The political organization Tetri Giorgi was formed in 1925 by Georgian émigrés in France who had left their homeland after its forcible Sovietization in 1921. This organization, at times tilting towards right-wing nationalism, was led by General Leo Keresselidze, a World War I veteran, and Professor Mikheil (Mikhako) Tsereteli, a prominent scholar of the Middle East. Among notable members were General Shalva Maglakelidze and intellectuals such as Dr. Alexander Manvelishvili, Dr. Grigol Robakidze, Dr. Viktor Nozadze, and Dr. Kalistrate Salia. The party sought to secure European support for Georgia’s independence cause. During World War II, the organization obtained a German patronage. It absorbed, in 1942, a Georgian National-Socialist group led by Guiorgui Magalachvili and was renamed into the Georgian National-Socialist Party of Tetri Giorgi.
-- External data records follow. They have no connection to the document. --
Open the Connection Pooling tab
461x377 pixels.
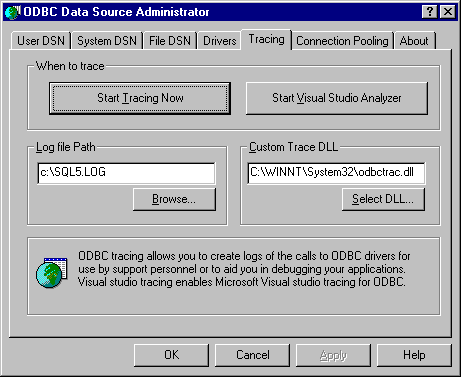coord(342,41)
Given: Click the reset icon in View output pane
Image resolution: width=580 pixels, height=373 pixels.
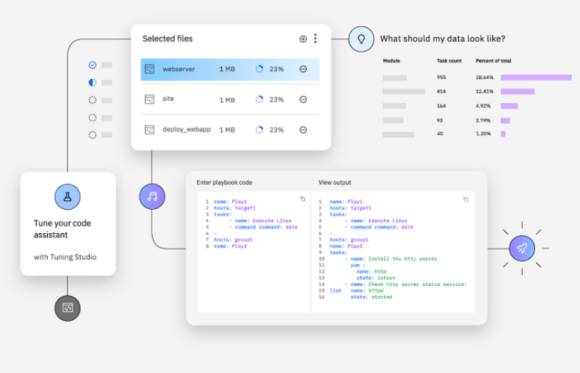Looking at the screenshot, I should tap(466, 200).
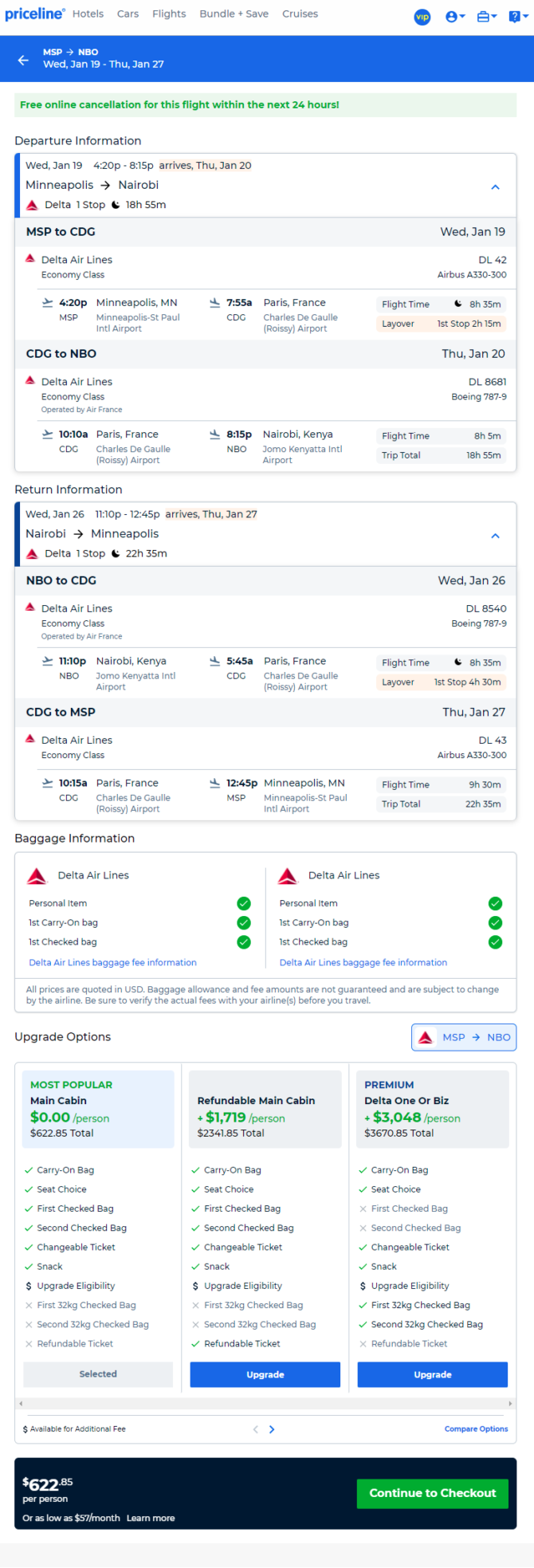Click the MSP to NBO route toggle
Screen dimensions: 534x1568
464,1037
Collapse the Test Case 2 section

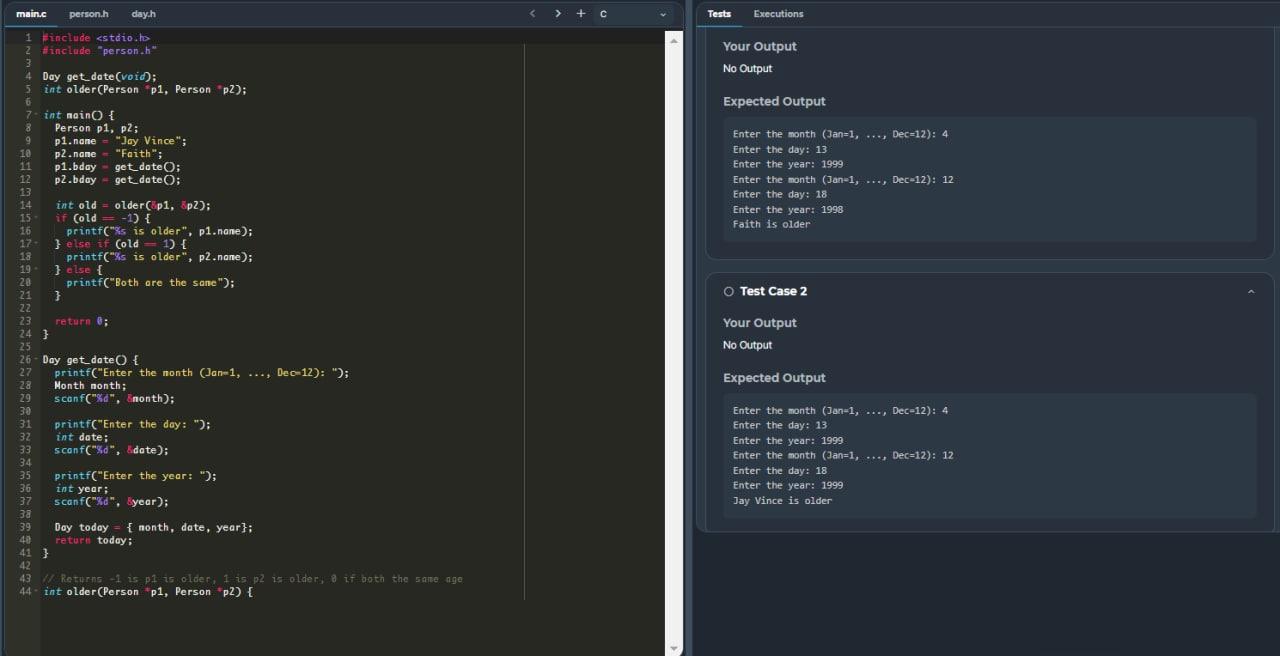tap(1250, 291)
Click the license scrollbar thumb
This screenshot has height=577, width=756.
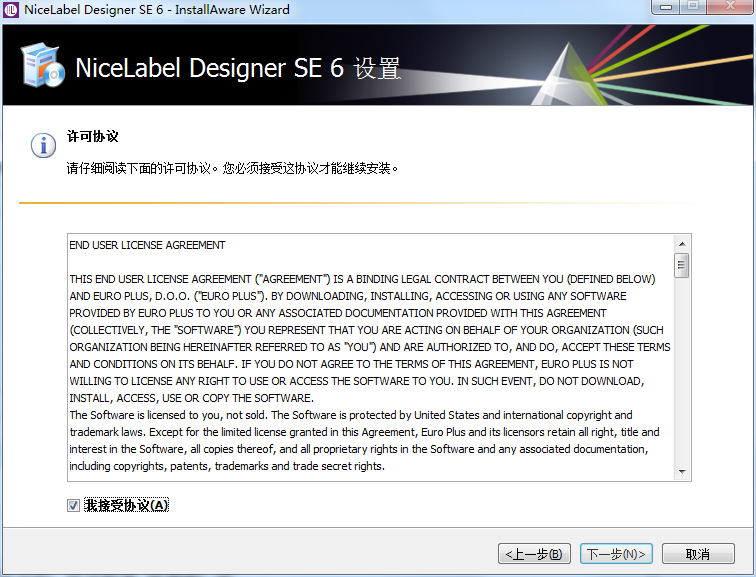point(682,265)
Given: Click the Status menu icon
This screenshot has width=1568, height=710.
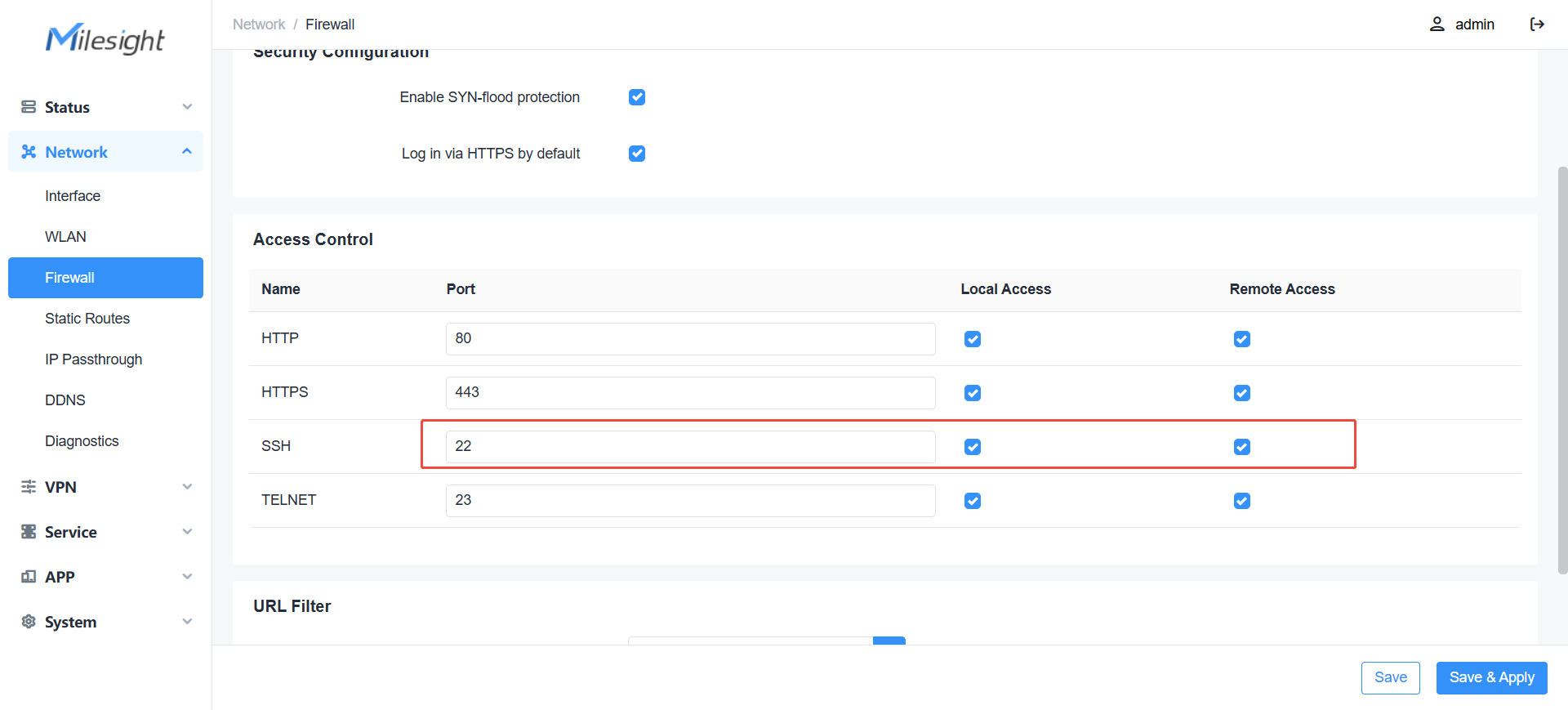Looking at the screenshot, I should pyautogui.click(x=29, y=107).
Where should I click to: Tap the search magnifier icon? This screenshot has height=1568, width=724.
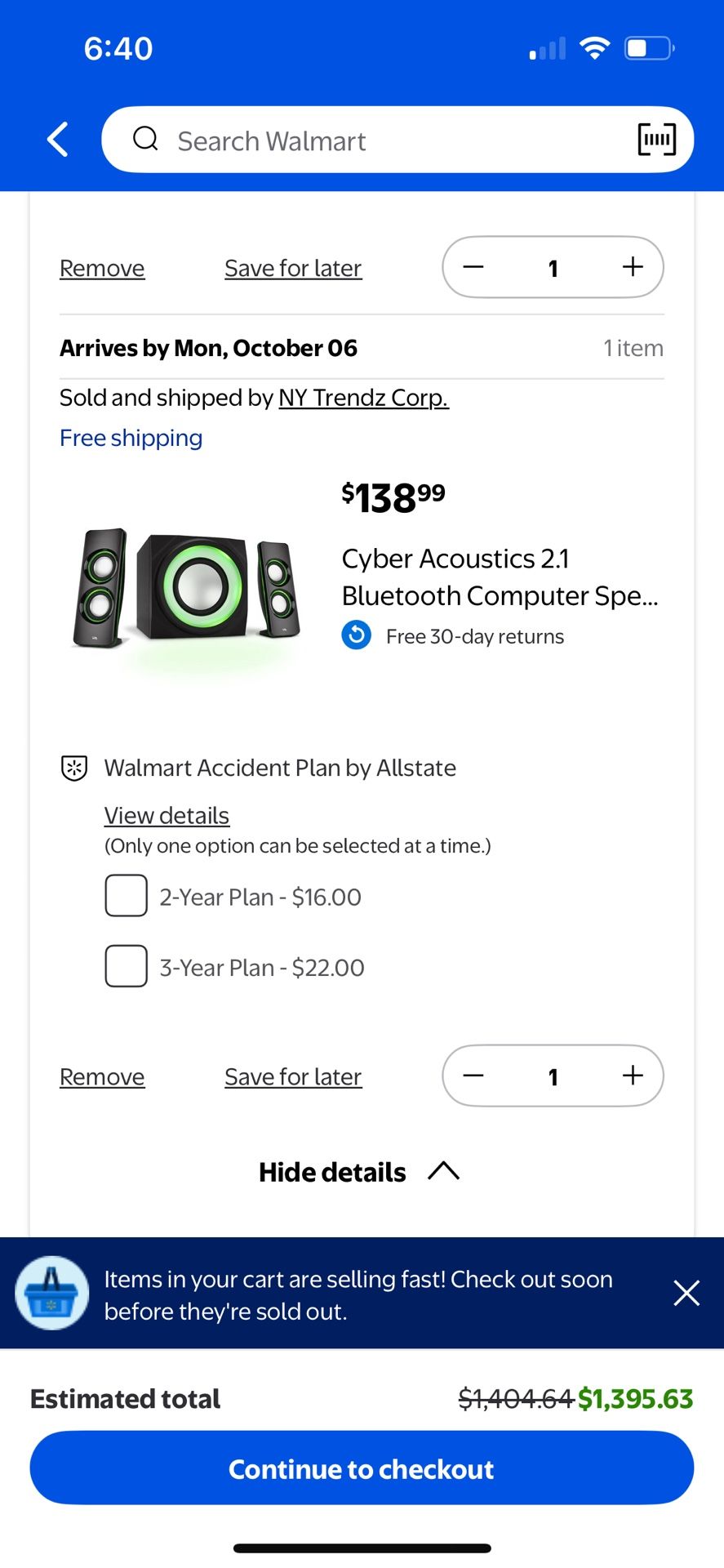(145, 139)
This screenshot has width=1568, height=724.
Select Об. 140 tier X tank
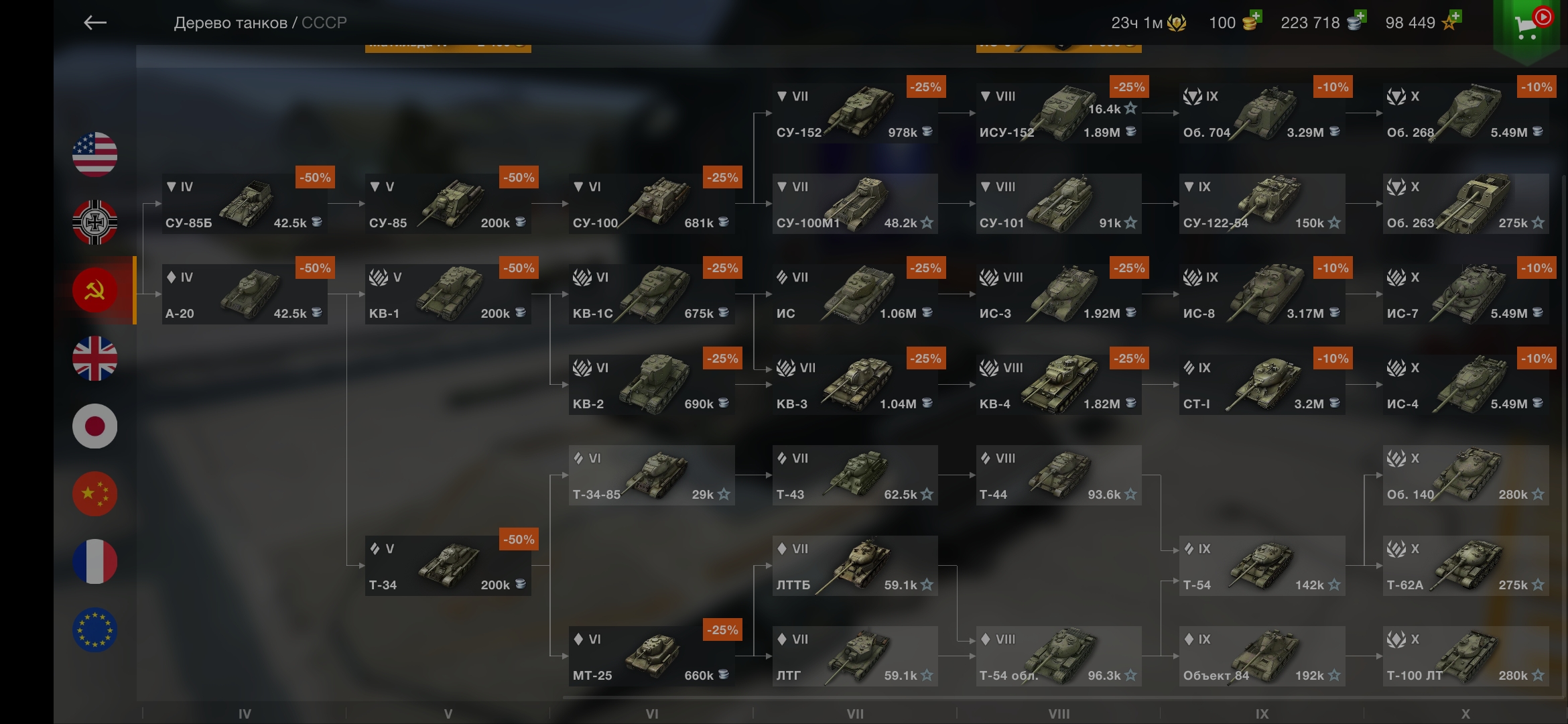(x=1466, y=475)
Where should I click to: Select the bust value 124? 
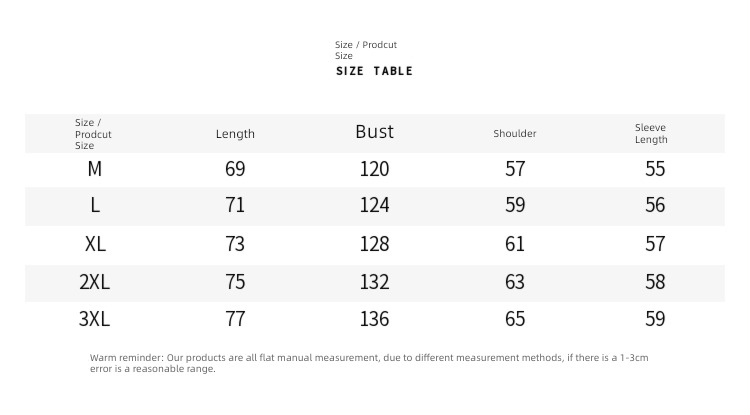375,205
Driven by practical consideration and cooperating with the Wehrmacht, the party did not share ideology with the German National Socialist Party. Its leader, Professor Tsereteli, resolutely opposed to adoption of the party’s statute in emigration, calling for taking local Caucasian peculiarities into account once the party was moved in Georgia freed from the Soviet control. Members of the group were amongst those settled in Kosakenland (Located in Carnia, Italy). However, due to discrimination by the Cossacks and the other groups within Kosakenland, some of the members of the organization later distanced themselves from the Germans and adhered to the local Stalin Battalion or the Brigate Osoppo.

With the German defeat in the war, the Georgian émigré activities waned and Tetri Giorgi went in obscurity. Under its influence, 3 homonymous conspiracy groups were formed in Soviet Georgia, one – led by the lawyer Evgen Gvaladze – in 1926-1937; 2nd - led by the Colonel of the Georgian National Army (1918-1921) Alexander Chavchavadze - in 1928-1930 and the 3rd – of which the subsequently conspicuous writer Chabua Amirejibi was a member – in the 1940s. Both of these were promptly neutralized and their members were repressed by the Soviet secret police.